SUBJECT/S: Higher Education Support Amendment (VET FEE-HELP) Bill 2015
SENATOR KIM CARR, SHADOW MINISTER FOR HIGHER EDUCATION, RESEARCH, INNOVATION AND INDUSTRY:The Senate has commenced debate on the VET FEE-HELP Bill and at one minute to midnight this government has proposed a series of amendments to their own legislation reflecting the deep crisis within the vocational education and training system and the final recognition by this government that there is a desperate need for action by government.
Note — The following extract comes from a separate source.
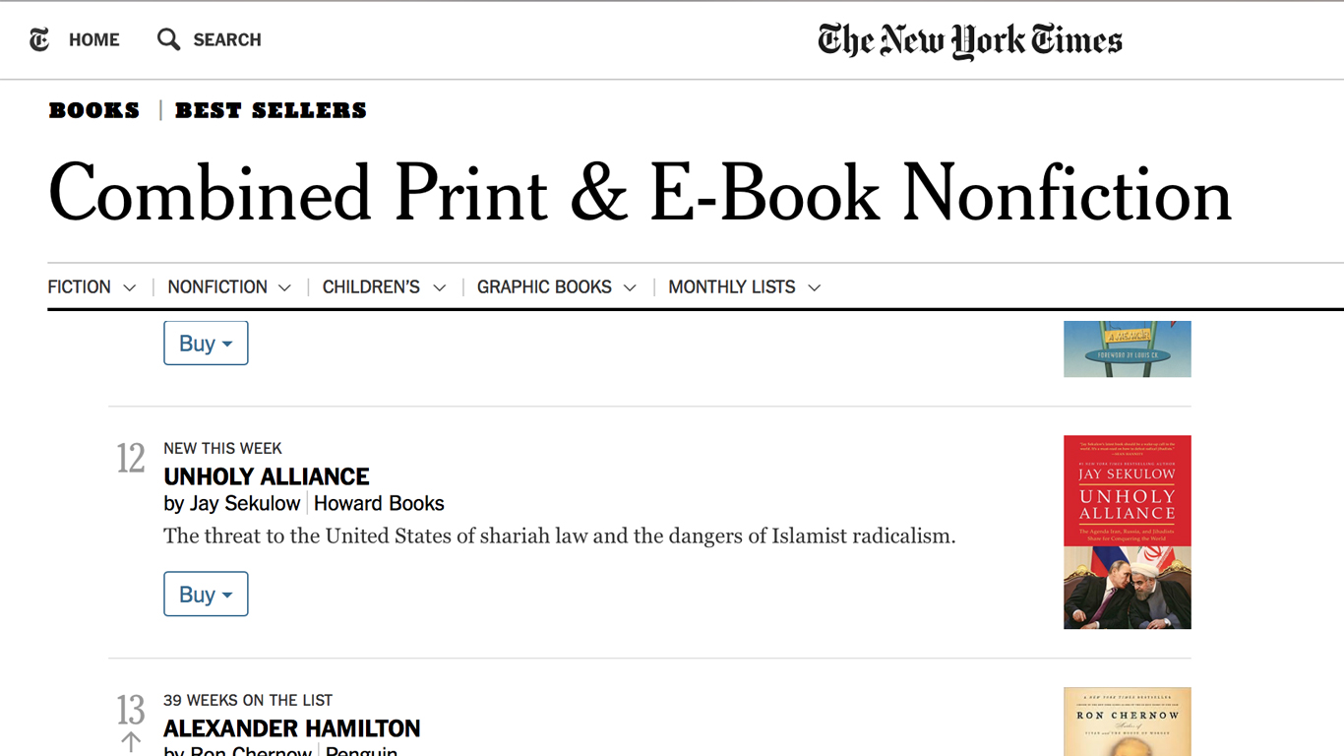Click the rank-up arrow under number 13
This screenshot has width=1344, height=756.
131,742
Yet this Minister has chosen to treat the Senate with complete contempt by circulating amendments to a Bill which has been under discussion for a great deal of time in terms of the principals and in terms of the Bill itself which was referred to a Senate Committee and none of these matters were raised with the Senate Committee. It would appear to me then that it hasn’t been raised with too many Senators either.
So, just as I was to stand up to speak to the second reading debate, my colleague, Sharon Bird, had been contacted with advice from the Minister that they now have a series of amendments. Amendments which, according to the Parliamentary Legislation Office, appears to have been prepared on Saturday - so they have kept these secret for three days and chose to bring them forward as the Bill is being debated in the Chamber.
Now this does not all go well for proper discussion about the actions that the government is taking and highlights why it is necessary to accept the Labor amendments which actually turn off the tap to the rorters, the shonks and the sharks that are operating within this industry and have taken such abuse of so many vulnerable people and cost the Commonwealth billions of dollars in the process.
SHADOW MINISTER FOR VOCATIONAL EDUCATION, SHARON BIRD MP: Thanks Kim, it’s a really important debate that is occurring in the Senate today. It’s important because we have seen consistently over the last two years ongoing reports of the most vulnerable in our community being ripped off by really shonky behaviour in the vocational sector. Now these amendments, as Kim said, that have been brought forward at the very last minute, making it very difficult to have a good detailed look at what’s proposed, do not address a significant number of the issues that Labor has put forward in our amendments.
There is not a commitment to an Ombudsman for the system, a proposal that has been endorsed across the stakeholders, including by the private education sector.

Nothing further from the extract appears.